There is nothing "hypothetical" about Jewish ethnicity.

What on earth does this have to do with the Holocaust?  :lol:

Sure there is. A person can ostensibly be a convert without being ethnically jewish, so in that sense a jewish ethnicity becomes a hypothetical excersise without further information.

I'm quite curious about how you track jewish ethnicity anyway. Is it a gene thing, or is it just "far enough back that we don't know whether the ancestors were jewish or not". Can ones offspring become ethnically jewish by way of marrying converts for 6 generations, or does one have to sprinkle some true jewish blood into the mix?

When someone converts, they become Jewish. "Ethnicity" isn't the same as "race", you can *become* a different ethnicity by going through the right hurdles but you cannot *become* Black if you are White.

So, "ethnicity' has nothing necessarily to do with genetics. The rules are, you are Jewish if born of a Jewish mom or if you convert.

QuoteIt's funny, when I talk about stuff like this I'm a racist, but when you jews do it it's not a matter of eugenics or racism, but simply your religious prerogative.

To be frank, you are a racist because you hate and despise people of other ethnicities and wish them harm.  :P

There is nothing "racist" in acknowledging the differences between ethnicities; the "racism" comes in when one expresses hatred for another ethnicity or race (really "racism" is bigotry specific to "race', but let's use it in the broader meaning).

Jews pronouncing a definition of what it means to be Jewish isn't "racism"; Jews expressing hatred or contempt for non-Jewish ethnicities is "racism".

Naturally as a dumb Swede you don't know the difference: as all Jews know, Swedes are all dumb as posts, and thus easy to exploit.  :P

[In case you didn't get it, that's an example ...  :D

QuoteAnd the holocaust is naturally involved since there are few people who can discriminate so readily without being confronted about it like the jews with your cult of victimization.
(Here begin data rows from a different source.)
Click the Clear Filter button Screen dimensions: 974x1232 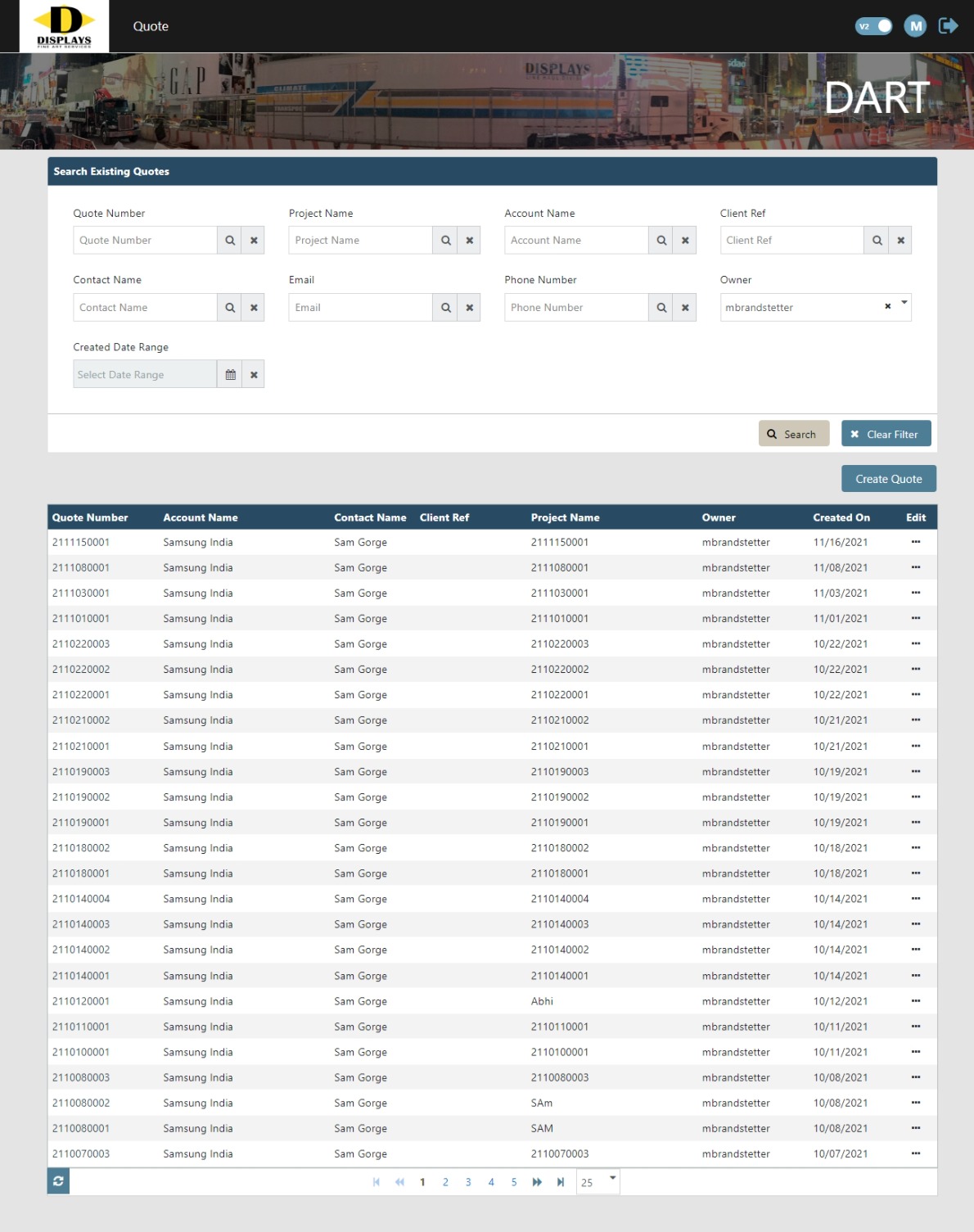click(x=886, y=434)
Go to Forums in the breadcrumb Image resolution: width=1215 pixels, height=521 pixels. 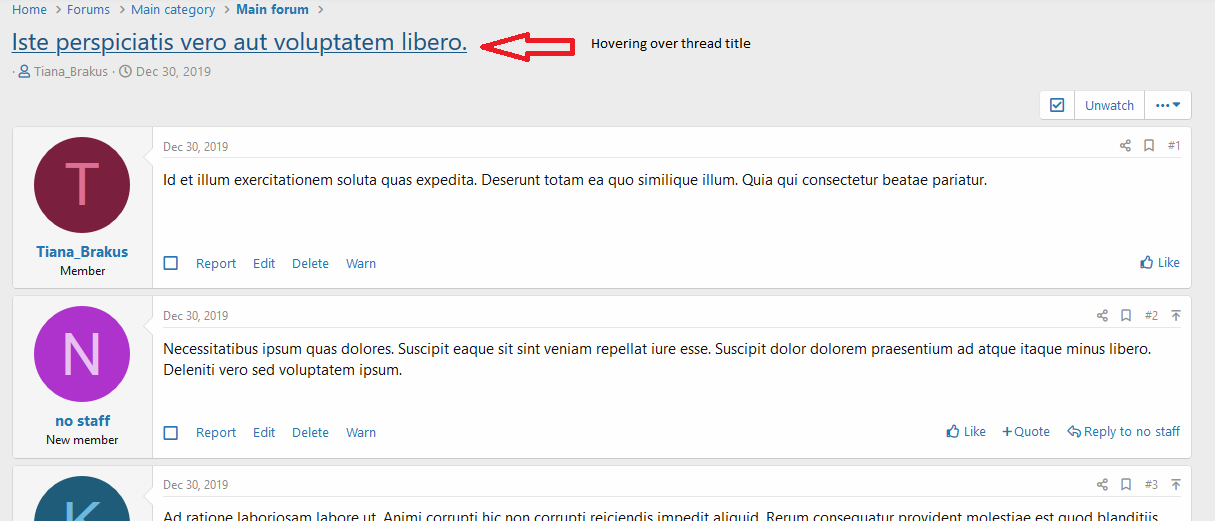point(88,10)
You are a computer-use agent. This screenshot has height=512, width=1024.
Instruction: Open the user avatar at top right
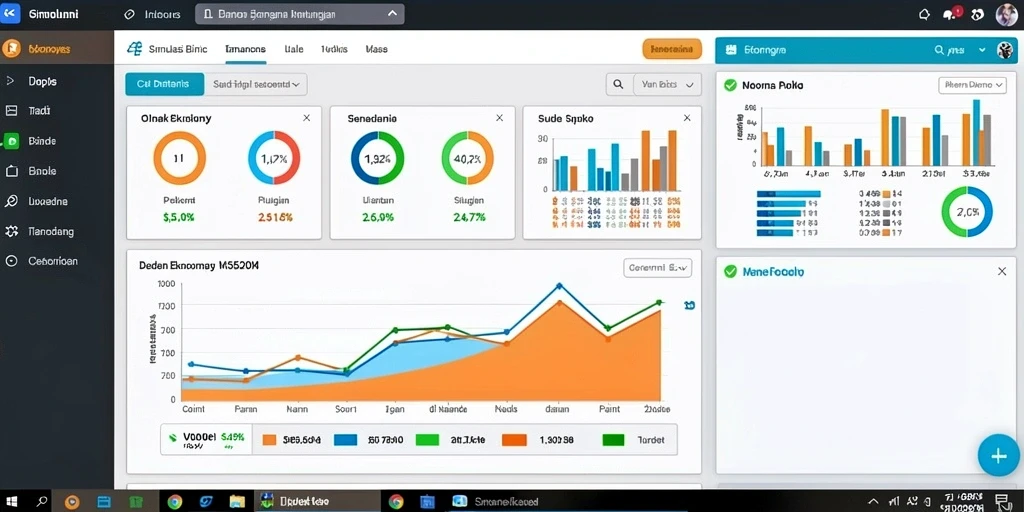click(1006, 14)
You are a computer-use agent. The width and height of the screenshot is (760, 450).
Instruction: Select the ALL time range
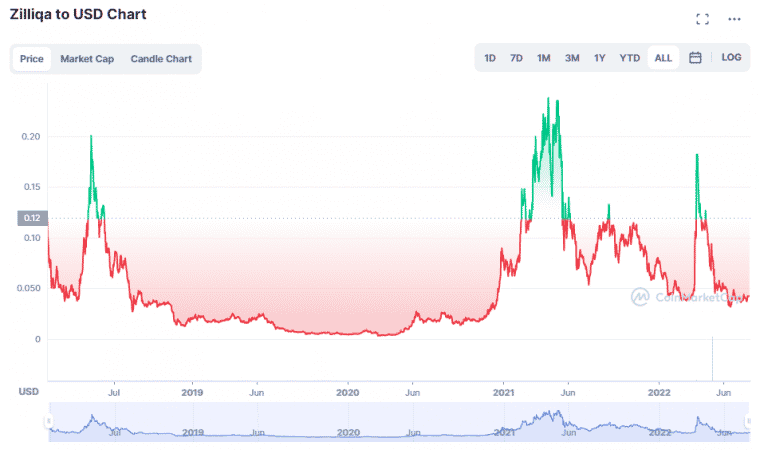tap(663, 58)

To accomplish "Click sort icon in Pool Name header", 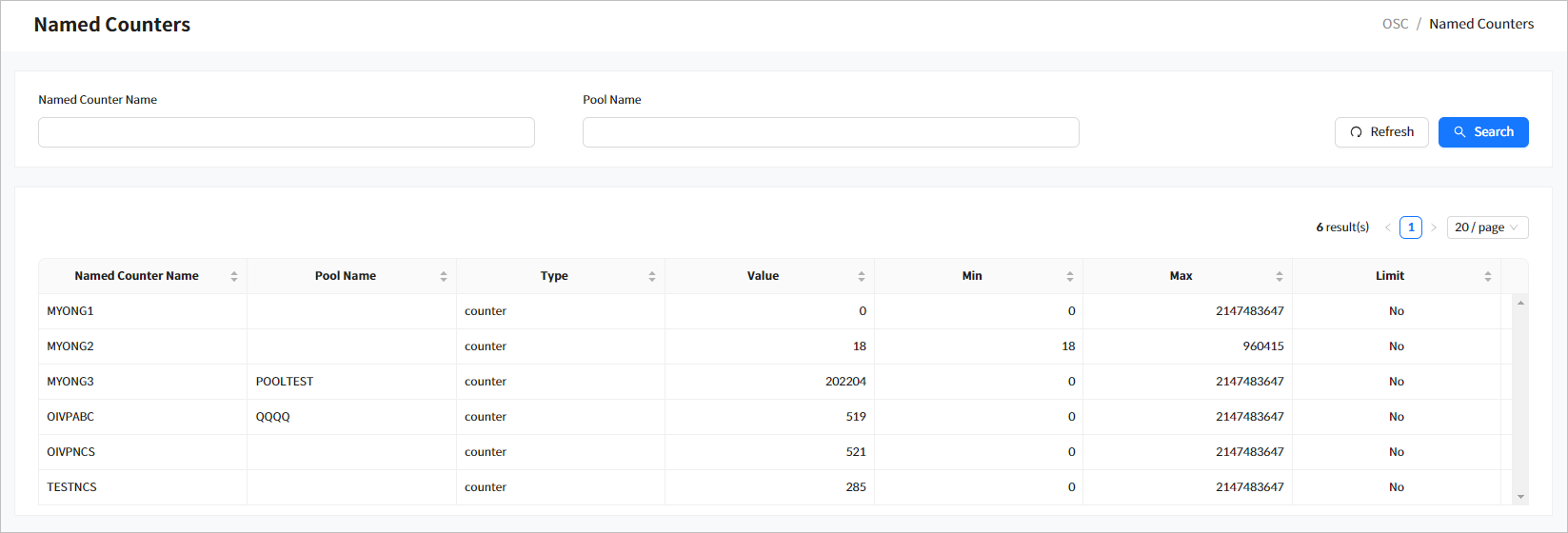I will pos(444,277).
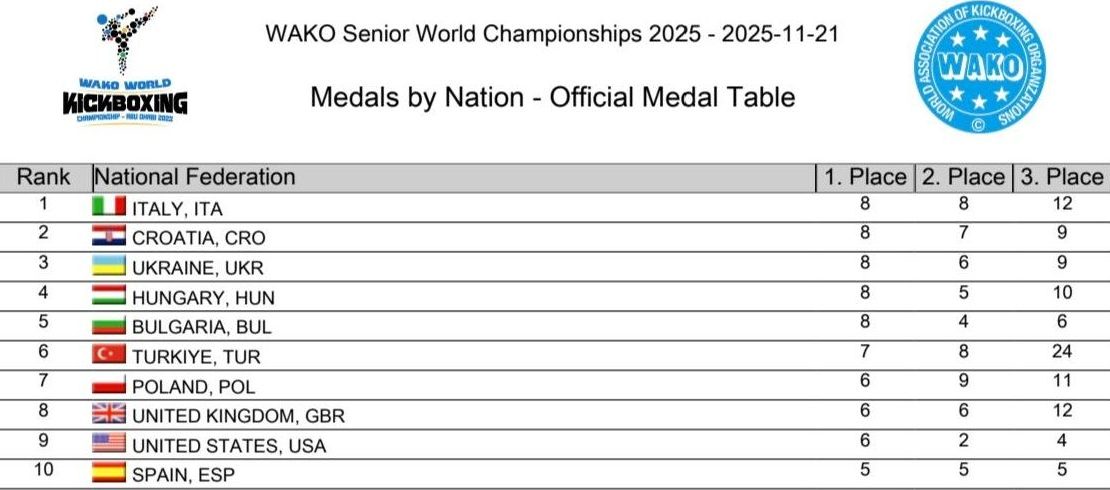Click the Hungary flag icon
1110x490 pixels.
click(109, 295)
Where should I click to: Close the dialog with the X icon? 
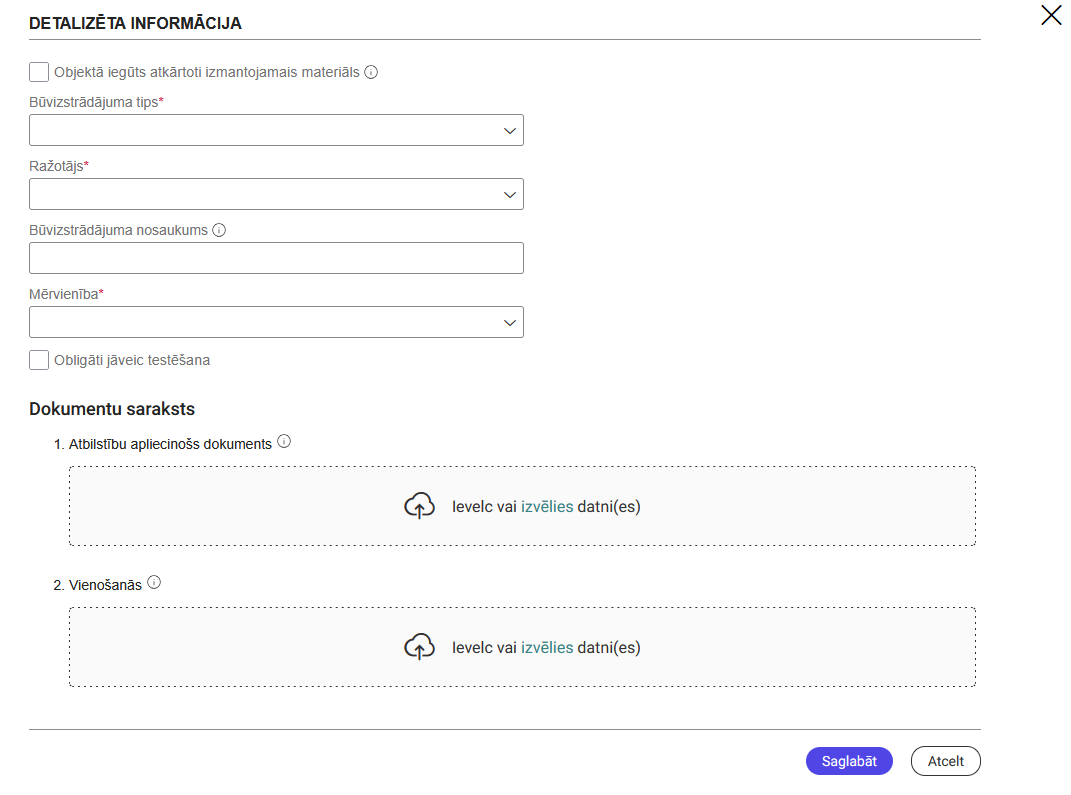pos(1051,15)
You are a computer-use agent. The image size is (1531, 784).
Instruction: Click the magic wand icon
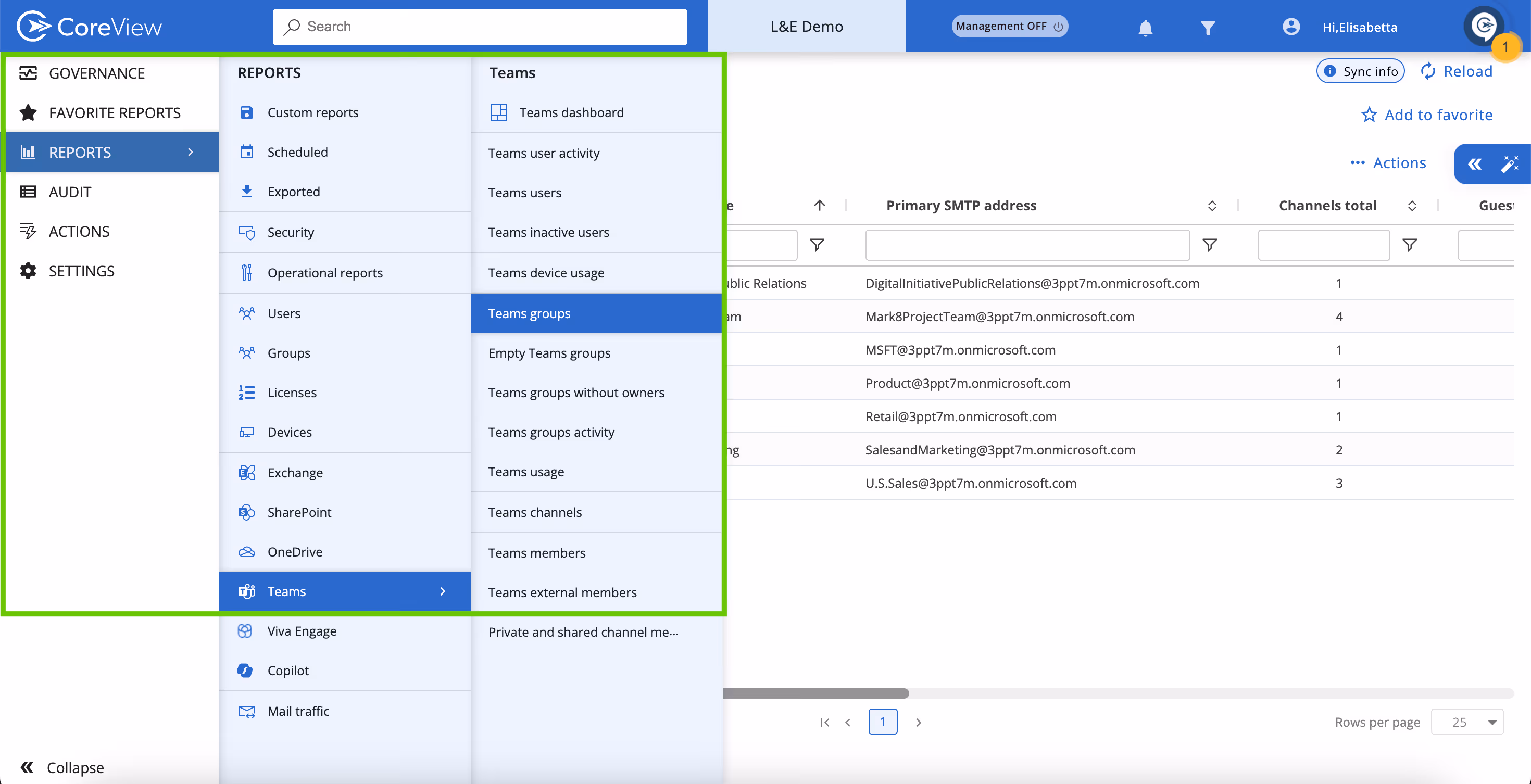(x=1510, y=164)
People here actually jump to the defense of discrimination based on ethnicity when it's jews doing the discriminating. I find that highly amusing.

But keep playing innocent, by all means. I am not emotionally invested.

Again, there are two relevant meanings to the term "discrimination":

One is essentially 'telling the difference between X and Y". That is what Jews are here doing.

The other is  a perjorative meaning, as in "racial intolerance and discrimination".

Again, I don't expect a dumb Swede to know the difference, etc.  :D
The object of life is not to be on the side of the majority, but to escape finding oneself in the ranks of the insane—Marcus Aurelius

Slargos

Amusing.

So "you're not jewish enough because your mother wasn't born a jew nor converted in the correct temple" is a benevolent form of discrimination.

I wonder whether you believe this yourself, or if you're just arguing for the sake of arguing.